━━━ Ausgangstext ━━━

Die zweite Branche ist die Produktion von Elektroenergie. Zwei große Kraftwerke, in Starobeschewo und in Sujewka, sind in Betrieb, sie decken vollständig unseren Bedarf, ein Teil des Stroms geht in die Lugansker Volksrepublik, um diese zu versorgen. Dennoch nutzen unsere Kraftwerke nur die Hälfte ihrer Kapazität, weil viele Unternehmen stillstehen und der Bedarf nicht so groß ist. Wir haben also die Möglichkeit, die Industrieproduktion zu steigern, weil wir Strom genug haben. Was unsere dritte grundlegende Branche betrifft, das ist die Metallindustrie. In unserer Republik gibt es das Metallwerk in Jenakiewo, das kurz vor dem Krieg modernisiert wurde. Es gibt das Metallwerk in Makejewka, das den Stahl, der in Jenakiewo produziert wird, u. a. zu Stahldraht weiterverarbeitet. Es gibt das Metallwerk in Donezk, es gibt eine Reihe Unternehmen, die Stahlprodukte benötigen, aber wir haben keinen Rohstoff für die Metallindustrie. Wir haben zwar Kokereien für unsere Metallbetriebe, aber Erz haben wir nicht. Früher wurde es aus Kriwoj Rog und Poltawa importiert, jetzt aus Russland. Und weil wir kein Subjekt des internationalen und Wirtschaftsrechts sind, haben sich auch in der Metallbranche Unternehmer aus Russland niedergelassen. Sie haben die Metallwerke übernommen, sie liefern Rohstoffe, aber sie verfügen auch vollständig über die Metallproduktion. Dies zu unseren grundlegenden Branchen.
Noch einige Worte zur Landwirtschaft. In der Republik haben wir 480 000 ha Ackerland, aber weil ein erheblicher Teil vermint ist, im Bereich der Kriegshandlungen liegt, werden derzeit nur 240.000 ha bearbeitet. In diesem Jahr haben wir 242 000 Tonnen Getreide geerntet. Das reicht vollständig, um uns mit Getreideprodukten zu versorgen. 100 000 Tonnen bleiben für die Viehzucht, für Futter, möglicherweise für den Verkauf. Aber im Ganzen ist das nicht viel. Damit sich das Land erfolgreich entwickeln kann, müssten wir eine Mio. Tonnen ernten. Das wird uns nicht gelingen, aber mindestens 500 000.
UZ: Gibt es weitere Probleme?
Boris Litwinow: Der Handel funktioniert, es gibt kleine und mittlere Geschäftsleute, aber im ganzen finden viele Unternehmen, die von den früheren Besitzern verlassen wurden, heute keinen Absatzmarkt für ihre Produkte, das heißt sie stehen still. Viele Unternehmen wurden während des Kriegs beschädigt, vor allem im Maschinenbau.
UZ: Haben die Kommunisten dafür einen Lösungsansatz?

━━━ Bereitgestellte Daten ━━━

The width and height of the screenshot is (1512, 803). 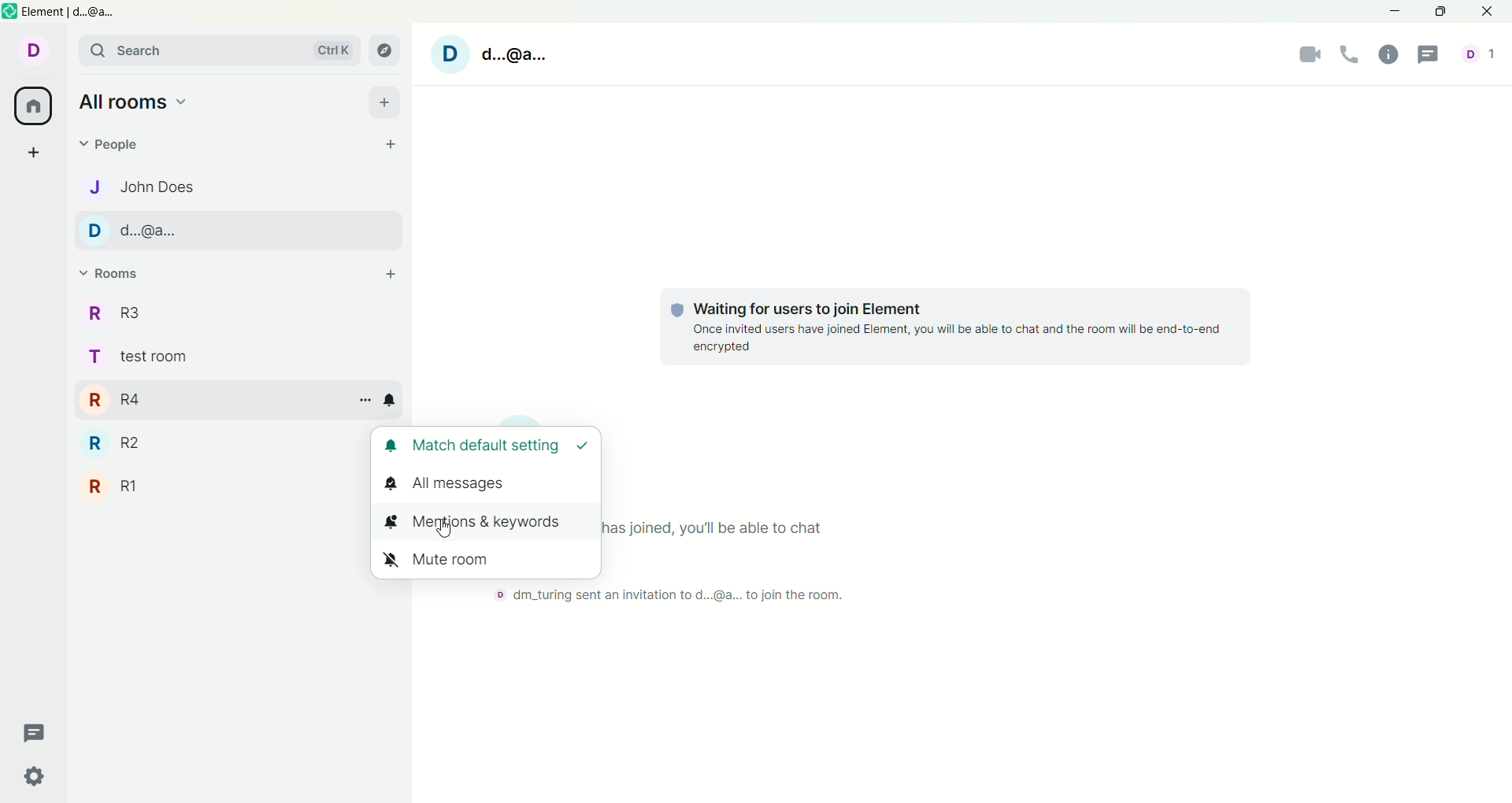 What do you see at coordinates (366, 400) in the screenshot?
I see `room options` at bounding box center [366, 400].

━━━
━━━ Bereitgestellte Daten ━━━

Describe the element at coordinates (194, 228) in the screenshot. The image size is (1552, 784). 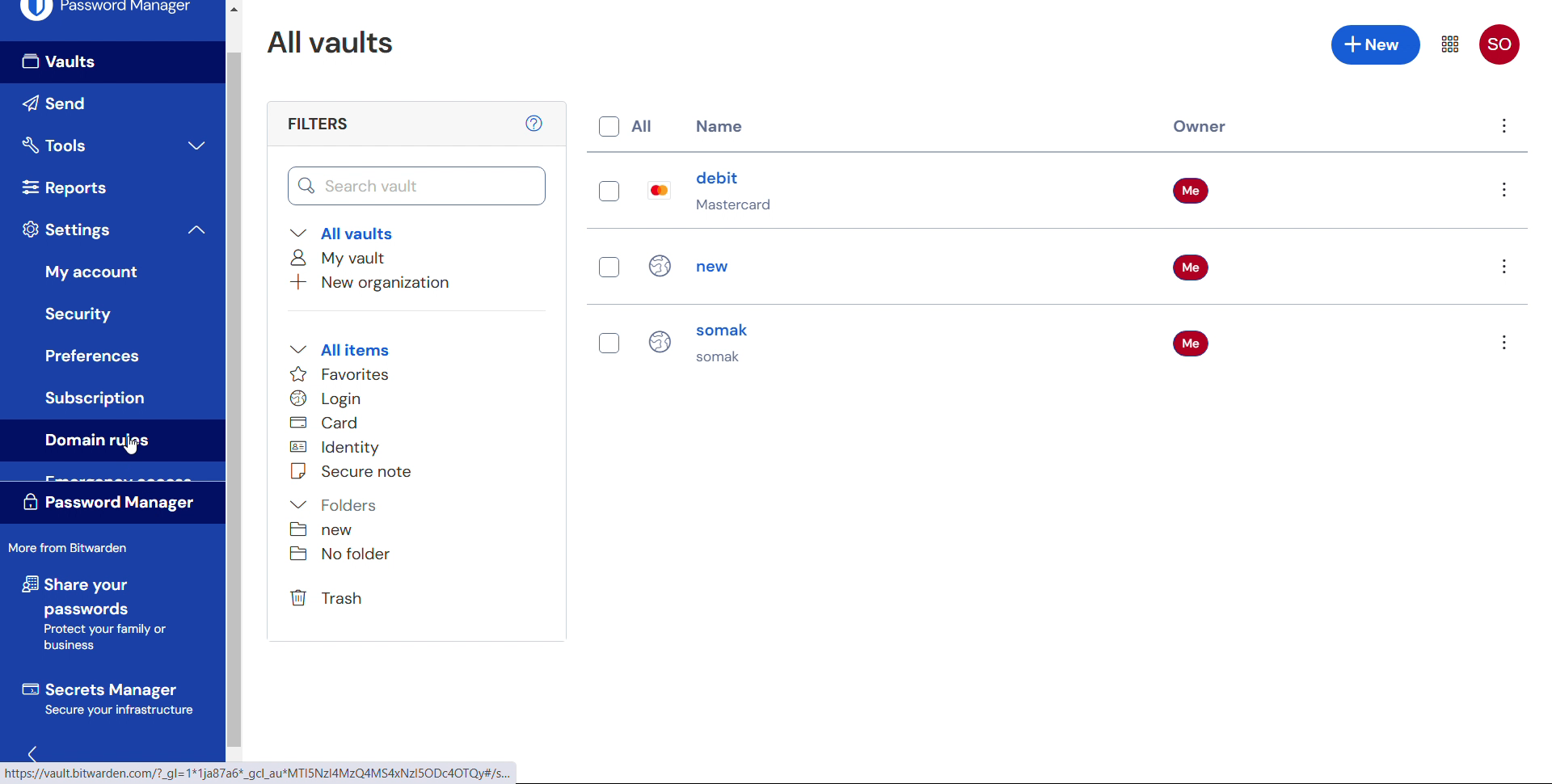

━━━

Aufgabe → Entnimm dem Text über die Wirtschaft der Republik wörtlich die Passage von "Boris Litwinow: Der" bis "dafür einen Lösungsansatz?".

Endergebnis →
Boris Litwinow: Der Handel funktioniert, es gibt kleine und mittlere Geschäftsleute, aber im ganzen finden viele Unternehmen, die von den früheren Besitzern verlassen wurden, heute keinen Absatzmarkt für ihre Produkte, das heißt sie stehen still. Viele Unternehmen wurden während des Kriegs beschädigt, vor allem im Maschinenbau.
UZ: Haben die Kommunisten dafür einen Lösungsansatz?